So, let’s assume, the sender ended up sending the following:

   1 1 1 2 2 3 4 4 4 4 5 5

There were 7 retransmissions. And the receiver received the following:

   1 2 2 3 4 5 5

Two duplicates were received. The first row of the table is filled as an example. Use your experiment results to fill in the rest. By comparing retransmissions to duplicates, discuss how good the protocol is in handling errors.

Error value Experiment no. Retransmissions Duplicates
25 (example) 7 2
25 1
25 2
25 3
75 1
75 2
75 3

Extended activity

Exercise 1

Discuss how acknowledgements work better than using only retransmissions. Do you see any problems with using acknowledgements?

Exercise 2

Discuss how the duration of the timeout period affects your protocol. For instance, what happens if your timer is too short or too long?

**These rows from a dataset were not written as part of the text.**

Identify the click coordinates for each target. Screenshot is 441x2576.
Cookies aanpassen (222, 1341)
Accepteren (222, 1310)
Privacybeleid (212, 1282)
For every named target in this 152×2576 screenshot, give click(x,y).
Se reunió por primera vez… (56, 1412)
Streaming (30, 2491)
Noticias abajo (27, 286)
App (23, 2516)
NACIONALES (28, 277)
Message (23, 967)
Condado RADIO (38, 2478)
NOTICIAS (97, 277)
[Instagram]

What happens if acknowledgements are delayed.

Exercise 3

Research the "Alternating Bit Protocol", which uses a 1-bit sequence number to help with the problems discussed in the figures for error cases.


  1. What does ARQ mean?

  2. In the Stop-and-Wait ARQ protocol, if 10 packets are sent, how many acknowledgements are needed?


Solutions for this chapter can be found under the Github Directory. You can find the example test results in ExampleTestResults.md.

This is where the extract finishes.